§ **TRY IT**
The records that follow need to be output exactly as they are.

Data extracted from a collection:
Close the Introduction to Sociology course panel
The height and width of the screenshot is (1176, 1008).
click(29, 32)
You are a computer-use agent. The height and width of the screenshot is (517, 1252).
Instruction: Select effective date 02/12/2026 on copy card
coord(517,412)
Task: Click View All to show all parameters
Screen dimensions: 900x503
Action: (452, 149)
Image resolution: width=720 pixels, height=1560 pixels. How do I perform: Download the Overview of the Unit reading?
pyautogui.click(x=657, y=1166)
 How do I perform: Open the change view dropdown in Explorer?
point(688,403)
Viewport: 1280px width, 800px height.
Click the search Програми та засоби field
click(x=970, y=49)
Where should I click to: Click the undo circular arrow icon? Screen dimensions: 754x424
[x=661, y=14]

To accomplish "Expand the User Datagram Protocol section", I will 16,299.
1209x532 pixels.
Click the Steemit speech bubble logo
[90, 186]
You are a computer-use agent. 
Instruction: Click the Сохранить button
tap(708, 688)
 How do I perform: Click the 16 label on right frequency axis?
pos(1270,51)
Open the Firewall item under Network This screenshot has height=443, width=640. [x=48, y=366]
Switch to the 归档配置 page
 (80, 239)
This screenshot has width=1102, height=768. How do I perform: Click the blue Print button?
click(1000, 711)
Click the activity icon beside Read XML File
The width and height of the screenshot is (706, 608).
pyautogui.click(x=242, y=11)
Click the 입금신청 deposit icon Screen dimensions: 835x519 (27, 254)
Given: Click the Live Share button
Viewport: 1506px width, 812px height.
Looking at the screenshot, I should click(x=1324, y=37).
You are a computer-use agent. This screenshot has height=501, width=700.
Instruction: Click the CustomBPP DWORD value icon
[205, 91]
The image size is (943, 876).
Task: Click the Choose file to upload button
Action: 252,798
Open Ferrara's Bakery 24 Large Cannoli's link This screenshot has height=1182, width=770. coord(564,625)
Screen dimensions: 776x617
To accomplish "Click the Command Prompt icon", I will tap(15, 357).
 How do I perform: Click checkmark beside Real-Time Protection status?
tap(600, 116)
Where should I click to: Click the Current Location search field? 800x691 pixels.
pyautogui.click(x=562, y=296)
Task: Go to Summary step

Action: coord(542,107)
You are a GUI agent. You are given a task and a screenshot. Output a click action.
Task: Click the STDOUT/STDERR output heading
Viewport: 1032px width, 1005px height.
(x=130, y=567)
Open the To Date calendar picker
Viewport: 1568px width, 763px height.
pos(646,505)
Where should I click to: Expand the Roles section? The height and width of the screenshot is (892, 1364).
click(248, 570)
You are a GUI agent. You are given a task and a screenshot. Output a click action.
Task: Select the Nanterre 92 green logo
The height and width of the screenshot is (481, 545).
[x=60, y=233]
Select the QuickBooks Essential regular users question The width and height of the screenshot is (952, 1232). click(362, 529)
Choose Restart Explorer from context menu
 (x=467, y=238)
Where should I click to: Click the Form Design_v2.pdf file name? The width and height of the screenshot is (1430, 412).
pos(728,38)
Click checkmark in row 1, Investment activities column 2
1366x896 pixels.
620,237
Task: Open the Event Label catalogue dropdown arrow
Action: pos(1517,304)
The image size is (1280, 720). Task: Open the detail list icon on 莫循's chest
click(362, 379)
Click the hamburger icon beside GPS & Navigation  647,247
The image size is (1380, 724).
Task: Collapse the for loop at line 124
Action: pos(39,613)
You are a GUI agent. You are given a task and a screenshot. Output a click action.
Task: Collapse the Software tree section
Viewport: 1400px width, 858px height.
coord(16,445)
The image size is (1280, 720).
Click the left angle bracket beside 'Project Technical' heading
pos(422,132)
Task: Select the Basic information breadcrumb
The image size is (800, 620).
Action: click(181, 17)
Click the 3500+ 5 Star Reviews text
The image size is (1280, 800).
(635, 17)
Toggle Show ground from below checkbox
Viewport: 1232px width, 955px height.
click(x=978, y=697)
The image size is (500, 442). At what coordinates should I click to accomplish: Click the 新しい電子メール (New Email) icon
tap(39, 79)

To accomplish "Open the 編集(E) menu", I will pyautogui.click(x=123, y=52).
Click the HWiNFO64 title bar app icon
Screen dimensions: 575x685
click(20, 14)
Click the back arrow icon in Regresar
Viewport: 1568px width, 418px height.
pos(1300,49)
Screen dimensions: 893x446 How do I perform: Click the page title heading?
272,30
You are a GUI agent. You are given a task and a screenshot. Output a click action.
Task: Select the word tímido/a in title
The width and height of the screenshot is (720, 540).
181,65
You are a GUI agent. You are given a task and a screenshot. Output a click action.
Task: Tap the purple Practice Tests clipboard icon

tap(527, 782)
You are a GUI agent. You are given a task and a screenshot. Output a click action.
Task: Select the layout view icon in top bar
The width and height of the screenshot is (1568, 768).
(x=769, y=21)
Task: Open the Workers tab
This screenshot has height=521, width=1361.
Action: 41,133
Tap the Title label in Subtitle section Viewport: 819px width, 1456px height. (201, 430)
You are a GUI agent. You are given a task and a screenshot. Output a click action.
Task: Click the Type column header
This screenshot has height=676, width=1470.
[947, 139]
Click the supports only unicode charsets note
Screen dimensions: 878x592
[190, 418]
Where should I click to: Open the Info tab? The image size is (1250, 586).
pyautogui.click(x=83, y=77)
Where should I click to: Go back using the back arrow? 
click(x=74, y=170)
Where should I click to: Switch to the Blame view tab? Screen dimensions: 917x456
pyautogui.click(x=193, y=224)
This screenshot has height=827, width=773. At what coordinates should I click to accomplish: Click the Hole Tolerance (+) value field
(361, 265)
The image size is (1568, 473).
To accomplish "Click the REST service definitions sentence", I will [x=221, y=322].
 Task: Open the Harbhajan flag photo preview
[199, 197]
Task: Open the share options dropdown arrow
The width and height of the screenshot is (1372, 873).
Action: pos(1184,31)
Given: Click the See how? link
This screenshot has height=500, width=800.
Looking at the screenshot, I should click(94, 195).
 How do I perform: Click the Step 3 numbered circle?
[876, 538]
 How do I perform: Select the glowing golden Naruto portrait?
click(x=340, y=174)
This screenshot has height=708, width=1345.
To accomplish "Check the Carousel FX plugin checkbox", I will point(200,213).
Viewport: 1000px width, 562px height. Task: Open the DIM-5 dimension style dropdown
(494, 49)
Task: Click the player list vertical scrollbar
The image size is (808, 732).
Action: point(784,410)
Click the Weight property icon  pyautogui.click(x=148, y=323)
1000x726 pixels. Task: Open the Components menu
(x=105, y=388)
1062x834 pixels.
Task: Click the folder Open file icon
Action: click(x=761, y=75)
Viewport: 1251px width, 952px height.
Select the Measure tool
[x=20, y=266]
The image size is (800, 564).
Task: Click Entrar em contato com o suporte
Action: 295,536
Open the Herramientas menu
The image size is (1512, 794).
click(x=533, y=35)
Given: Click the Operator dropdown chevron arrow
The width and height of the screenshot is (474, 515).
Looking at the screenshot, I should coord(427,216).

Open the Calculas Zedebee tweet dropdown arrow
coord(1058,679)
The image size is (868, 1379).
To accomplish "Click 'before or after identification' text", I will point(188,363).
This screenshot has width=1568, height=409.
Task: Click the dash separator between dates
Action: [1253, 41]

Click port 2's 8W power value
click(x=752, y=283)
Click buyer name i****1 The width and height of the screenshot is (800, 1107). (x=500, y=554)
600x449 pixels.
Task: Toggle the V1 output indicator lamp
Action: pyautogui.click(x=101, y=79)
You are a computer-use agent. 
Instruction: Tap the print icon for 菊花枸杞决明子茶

§ **ANSWER SECTION**
Close the Introduction to Sociology course panel
The height and width of the screenshot is (1176, 1008).
click(29, 32)
You are a computer-use agent. The height and width of the screenshot is (517, 1252).
Instruction: Select effective date 02/12/2026 on copy card
coord(517,412)
Task: Click View All to show all parameters
Screen dimensions: 900x503
Action: (452, 149)
Image resolution: width=720 pixels, height=1560 pixels. How do I perform: Download the Overview of the Unit reading?
pyautogui.click(x=657, y=1166)
 How do I perform: Open the change view dropdown in Explorer?
point(688,403)
Viewport: 1280px width, 800px height.
Click the search Програми та засоби field
click(x=970, y=49)
Where should I click to: Click the undo circular arrow icon? Screen dimensions: 754x424
[x=661, y=14]

To accomplish "Expand the User Datagram Protocol section", I will 16,299.
1209x532 pixels.
Click the Steemit speech bubble logo
[90, 186]
You are a computer-use agent. 
Instruction: Click the Сохранить button
tap(708, 688)
 How do I perform: Click the 16 label on right frequency axis?
pos(1270,51)
Open the Firewall item under Network This screenshot has height=443, width=640. [x=48, y=366]
Switch to the 归档配置 page
 (80, 239)
This screenshot has width=1102, height=768. How do I perform: Click the blue Print button?
click(1000, 711)
Click the activity icon beside Read XML File
The width and height of the screenshot is (706, 608).
pyautogui.click(x=242, y=11)
Click the 입금신청 deposit icon Screen dimensions: 835x519 (27, 254)
Given: Click the Live Share button
Viewport: 1506px width, 812px height.
Looking at the screenshot, I should click(x=1324, y=37).
You are a computer-use agent. This screenshot has height=501, width=700.
Instruction: Click the CustomBPP DWORD value icon
[205, 91]
The image size is (943, 876).
Task: Click the Choose file to upload button
Action: 252,798
Open Ferrara's Bakery 24 Large Cannoli's link This screenshot has height=1182, width=770. coord(564,625)
Screen dimensions: 776x617
To accomplish "Click the Command Prompt icon", I will tap(15, 357).
 How do I perform: Click checkmark beside Real-Time Protection status?
tap(600, 116)
Where should I click to: Click the Current Location search field? 800x691 pixels.
pyautogui.click(x=562, y=296)
Task: Go to Summary step

Action: coord(542,107)
You are a GUI agent. You are given a task and a screenshot. Output a click action.
Task: Click the STDOUT/STDERR output heading
Viewport: 1032px width, 1005px height.
(x=130, y=567)
Open the To Date calendar picker
Viewport: 1568px width, 763px height.
pos(646,505)
Where should I click to: Expand the Roles section? The height and width of the screenshot is (892, 1364).
click(248, 570)
You are a GUI agent. You are given a task and a screenshot. Output a click action.
Task: Select the Nanterre 92 green logo
The height and width of the screenshot is (481, 545).
[x=60, y=233]
Select the QuickBooks Essential regular users question The width and height of the screenshot is (952, 1232). click(362, 529)
Choose Restart Explorer from context menu
 (x=467, y=238)
Where should I click to: Click the Form Design_v2.pdf file name? The width and height of the screenshot is (1430, 412).
pos(728,38)
Click checkmark in row 1, Investment activities column 2
1366x896 pixels.
620,237
Task: Open the Event Label catalogue dropdown arrow
Action: pos(1517,304)
The image size is (1280, 720). Task: Open the detail list icon on 莫循's chest
click(362, 379)
Click the hamburger icon beside GPS & Navigation  647,247
The image size is (1380, 724).
Task: Collapse the for loop at line 124
Action: pos(39,613)
You are a GUI agent. You are given a task and a screenshot. Output a click action.
Task: Collapse the Software tree section
Viewport: 1400px width, 858px height.
coord(16,445)
The image size is (1280, 720).
Click the left angle bracket beside 'Project Technical' heading
pos(422,132)
Task: Select the Basic information breadcrumb
The image size is (800, 620).
Action: click(181, 17)
Click the 3500+ 5 Star Reviews text
The image size is (1280, 800).
(635, 17)
Toggle Show ground from below checkbox
Viewport: 1232px width, 955px height.
click(x=978, y=697)
The image size is (500, 442). At what coordinates should I click to accomplish: Click the 新しい電子メール (New Email) icon
tap(39, 79)

To accomplish "Open the 編集(E) menu", I will pyautogui.click(x=123, y=52).
Click the HWiNFO64 title bar app icon
Screen dimensions: 575x685
click(20, 14)
Click the back arrow icon in Regresar
Viewport: 1568px width, 418px height.
pos(1300,49)
Screen dimensions: 893x446 How do I perform: Click the page title heading?
272,30
You are a GUI agent. You are given a task and a screenshot. Output a click action.
Task: Select the word tímido/a in title
The width and height of the screenshot is (720, 540).
181,65
You are a GUI agent. You are given a task and a screenshot. Output a click action.
Task: Tap the purple Practice Tests clipboard icon

tap(527, 782)
You are a GUI agent. You are given a task and a screenshot. Output a click action.
Task: Select the layout view icon in top bar
The width and height of the screenshot is (1568, 768).
(x=769, y=21)
Task: Open the Workers tab
This screenshot has height=521, width=1361.
Action: 41,133
Tap the Title label in Subtitle section Viewport: 819px width, 1456px height. (201, 430)
You are a GUI agent. You are given a task and a screenshot. Output a click action.
Task: Click the Type column header
This screenshot has height=676, width=1470.
[947, 139]
Click the supports only unicode charsets note
Screen dimensions: 878x592
[190, 418]
Where should I click to: Open the Info tab? The image size is (1250, 586).
pyautogui.click(x=83, y=77)
Where should I click to: Go back using the back arrow? 
click(x=74, y=170)
Where should I click to: Switch to the Blame view tab? Screen dimensions: 917x456
pyautogui.click(x=193, y=224)
This screenshot has height=827, width=773. At what coordinates should I click to accomplish: Click the Hole Tolerance (+) value field
(361, 265)
The image size is (1568, 473).
To accomplish "Click the REST service definitions sentence", I will [x=221, y=322].
 Task: Open the Harbhajan flag photo preview
[199, 197]
Task: Open the share options dropdown arrow
The width and height of the screenshot is (1372, 873).
Action: pos(1184,31)
Given: Click the See how? link
This screenshot has height=500, width=800.
Looking at the screenshot, I should click(94, 195).
 How do I perform: Click the Step 3 numbered circle?
[876, 538]
 How do I perform: Select the glowing golden Naruto portrait?
click(x=340, y=174)
This screenshot has height=708, width=1345.
To accomplish "Check the Carousel FX plugin checkbox", I will point(200,213).
Viewport: 1000px width, 562px height. Task: Open the DIM-5 dimension style dropdown
(494, 49)
Task: Click the player list vertical scrollbar
The image size is (808, 732).
Action: point(784,410)
Click the Weight property icon  pyautogui.click(x=148, y=323)
1000x726 pixels. Task: Open the Components menu
(x=105, y=388)
1062x834 pixels.
Task: Click the folder Open file icon
Action: click(x=761, y=75)
Viewport: 1251px width, 952px height.
Select the Measure tool
[x=20, y=266]
The image size is (800, 564).
Task: Click Entrar em contato com o suporte
Action: 295,536
Open the Herramientas menu
The image size is (1512, 794).
click(x=533, y=35)
Given: Click the Operator dropdown chevron arrow
The width and height of the screenshot is (474, 515).
Looking at the screenshot, I should coord(427,216).

Open the Calculas Zedebee tweet dropdown arrow
coord(1058,679)
The image size is (868, 1379).
To accomplish "Click 'before or after identification' text", I will point(188,363).
This screenshot has width=1568, height=409.
Task: Click the dash separator between dates
Action: [1253, 41]

Click port 2's 8W power value
click(x=752, y=283)
Click buyer name i****1 The width and height of the screenshot is (800, 1107). (x=500, y=554)
600x449 pixels.
Task: Toggle the V1 output indicator lamp
Action: pyautogui.click(x=101, y=79)
You are a computer-use agent. 
Instruction: Tap the print icon for 菊花枸杞决明子茶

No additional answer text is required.